これらの移動手段に順位をつけると、2→3→5→4→1となる。陸地から離れるほど順位が下がるのだ。景色で語るのであれば空や海上でも良いのは確かなのに、私はそれらをあまり好きになれない。これが長らく疑問であったが、最近になってようやく納得に至った。それは、人工物の有無と移動の実感である。

空を見上げて、雲の観察に半日を費やせる人がいるらしい。渚に座って、朝から晩まで潮騒を聞ける人がいるらしい。私にはそういう静的、観察的、熟考的な趣向がなかったようで、常に動いていないと気が済まなかった。部屋で寝るより、本を読む方が好きだった。日向ぼっこをするより、走り回って怪我をする方が多かった。果てしない物事を考えるより、目の前にあるものが何なのかを知ることに関心があった。よって好奇心の矛先は歴史や国語といったいわゆる文系科目に向けられ、自然観察や数学といったものは除外された。

この特性が旅に結びついた時、雲の上を飛んだとして、どこまでも続く大海原を進んだとして、何の高揚があるだろうか。私の関心は果てしない景色ではなく、動いていることの実感、変化する風景とそこに根付く営みや歴史の推察なのである。
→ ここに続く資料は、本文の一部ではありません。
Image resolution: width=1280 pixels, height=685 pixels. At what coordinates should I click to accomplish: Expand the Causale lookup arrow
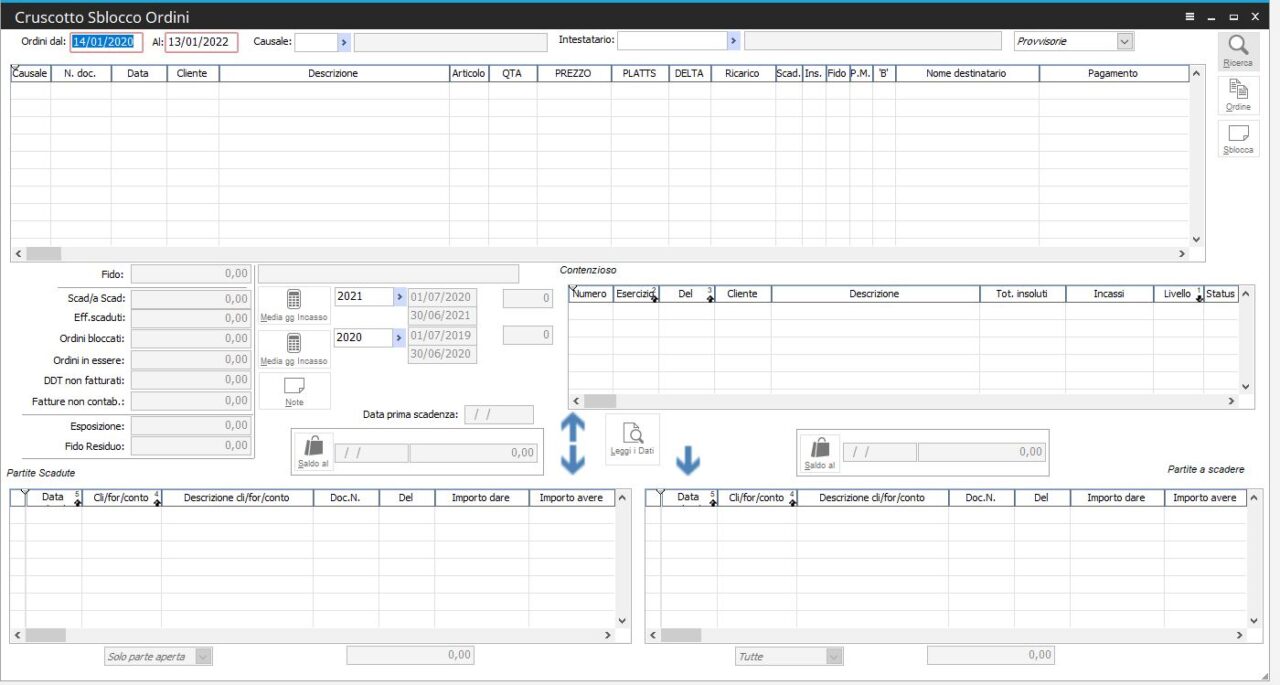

紀行作家として知られる故・宮脇俊三氏の作品の中で、娘と列車で旅をするくだりがある。曰く、娘は移動中ずっと退屈そうにしていて、いつ目的地に着くのかばかり気にする。私にはそれが理解できない、と。窓外に開ける景色を楽しむのが当然の彼にとって、娘の態度は異質に映ったのだろう。これを氏は”点の旅””線の旅”と言い分けた。この言葉を借りると、私は紛れもなく線の旅を好むものである。今くぐっているトンネルに何の歴史があるか、駅名や地名の由来は何かを知っていくのはとても楽しい。そうした知の集積によって、たどり着いた目的地をより深く知れるなら、それは無上の喜びである。

飛行機からの景色、すなわち果てしなく広がる無聊から見いだせるのは、せいぜい浮かぶ雲の種類を見て気候や季節を感じたり、雲の合間から覗く地形から今どこを飛んでいるのか推測することぐらいで、これは極めて表面的で面白くない。移動を楽しむ線の旅をしたいのに、これまで述べた私の厄介な趣向によってどうしても点の旅になってしまう。苦痛でしかない。

時間と金があるなら鈍行列車で何日もかけて往来する方がよほどいい。空の旅が嫌いだ。